IRS Considering Ending Long-Standing Penalty Relief

Tax Alert
09.22.2020

The IRS's Large Business and International Division (LB&I) recently requested comments from large corporate taxpayers that rely on Revenue Procedure 94-69 to disclose potential tax adjustments at the start of an IRS examination.1 Proper disclosure provides penalty protection and is common practice for taxpayers that have historically been subject to continuous audit. Given recent changes in how LB&I intends to audit large corporate taxpayers, LB&I is now considering revoking Rev. Proc. 94-69. Comments are due by October 19. 

Background and History

In general, accuracy-related penalties do not apply in the case of disclosures or adjustments reflected on an amended return that a taxpayer files before the IRS first contacts the taxpayer about an audit.2 Under Rev. Proc. 94-69, taxpayers subject to the former Coordinated Examination Program (CEP) may, after an audit begins, show additional tax due or make disclosures to avoid accuracy-related penalties under sections 6662(b)(1) and (b)(2).3 Within fifteen days of receiving the IRS's first written information request, the taxpayer may provide a written statement that will be treated as a "qualified amended return."4 Although taxpayers generally must make such disclosures and adjustments before an audit begins to obtain penalty protection, the IRS has previously explained that the time of first contact for an audit is not an appropriate reference point for CEP taxpayers because the IRS examines all CEP returns.5

Rev. Proc. 94-69 continued to apply to taxpayers subject to continuous audits when the CEP was replaced by the Coordinated Industry Case (CIC) program in the early 2000s. And today it is routine practice for eligible taxpayers to make disclosures under Rev. Proc. 94-69 at the commencement of a new audit. Doing so avoids the cost and complexity of filing federal and sometimes multiple state amended returns.

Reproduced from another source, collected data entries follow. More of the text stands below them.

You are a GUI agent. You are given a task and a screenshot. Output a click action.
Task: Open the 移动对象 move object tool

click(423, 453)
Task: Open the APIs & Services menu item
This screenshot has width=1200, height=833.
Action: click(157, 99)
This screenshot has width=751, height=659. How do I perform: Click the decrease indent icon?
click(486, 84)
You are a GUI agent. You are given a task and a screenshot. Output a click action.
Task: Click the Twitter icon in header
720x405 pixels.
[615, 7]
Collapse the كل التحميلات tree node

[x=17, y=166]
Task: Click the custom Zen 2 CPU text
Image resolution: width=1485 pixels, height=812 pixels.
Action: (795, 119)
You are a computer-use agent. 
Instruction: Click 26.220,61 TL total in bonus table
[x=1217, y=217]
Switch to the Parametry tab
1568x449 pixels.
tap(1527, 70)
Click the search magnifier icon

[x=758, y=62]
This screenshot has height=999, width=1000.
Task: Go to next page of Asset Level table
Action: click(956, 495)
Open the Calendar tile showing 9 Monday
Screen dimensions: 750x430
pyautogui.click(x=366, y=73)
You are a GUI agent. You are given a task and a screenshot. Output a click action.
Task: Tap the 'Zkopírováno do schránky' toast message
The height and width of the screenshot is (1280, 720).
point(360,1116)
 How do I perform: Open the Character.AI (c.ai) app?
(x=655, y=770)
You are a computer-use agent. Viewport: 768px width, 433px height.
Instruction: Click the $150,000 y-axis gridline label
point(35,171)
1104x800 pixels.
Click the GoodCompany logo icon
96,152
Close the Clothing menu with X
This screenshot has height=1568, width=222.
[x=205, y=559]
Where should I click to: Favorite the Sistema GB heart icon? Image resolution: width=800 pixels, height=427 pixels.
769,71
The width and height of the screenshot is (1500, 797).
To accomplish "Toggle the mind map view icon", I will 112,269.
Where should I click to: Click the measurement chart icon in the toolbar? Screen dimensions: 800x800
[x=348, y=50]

In 2019, LB&I replaced the CIC program with the Large Corporate Compliance (LCC) program beginning with audits of the 2017 tax year.6 Unlike the prior programs, the LCC program is not premised on an assumption that all LCC taxpayers will be under continuous examination. Instead, LCC taxpayers are identified based on objective pointing criteria, such as gross assets and the number of operating entities included in the return.7 The returns of LCC taxpayers are then annually evaluated using advanced data analytics to identify the returns that have the highest risk and will be audited.8 LB&I has acknowledged that some LCC taxpayers may be subject to multiple consecutive audit cycles.9 Nevertheless, given the LCC program's stated goal of pivoting away from default continuous audits, LB&I has questioned the continued utility of Rev. Proc. 94-69.

Request for Comments 

In May 2019, LB&I announced transition rules that allowed Rev. Proc. 94-69 to apply to taxpayers then subject to audit under both the CIC program (for pre-2017 tax years) and the LCC program.10 However, LB&I has recently requested comments on the potential revocation of Rev. Proc. 94-69.11 LB&I appears concerned that the procedures offered under Rev. Proc. 94-69 create a disparity among LB&I taxpayers—and between certain LB&I taxpayers and the general taxpayer population—because the vast majority of taxpayers may use only the qualified amended return process.12 LB&I also suggested that the Revenue Procedure does not improve the accuracy or reliability of returns when they are filed.13

Implications and Potential for Action

If LB&I rescinds Rev. Proc. 94-69, large corporate taxpayers who have long utilized this procedure will have to consider other, less desirable options, such as filing one or more qualified amended returns (and the accompanying amended state returns). Affected taxpayers that would like to provide comments should do so by the October 19 deadline. Such taxpayers should also consider the practical steps they could take now regarding returns that have already been filed and may be subject to IRS examination in the future.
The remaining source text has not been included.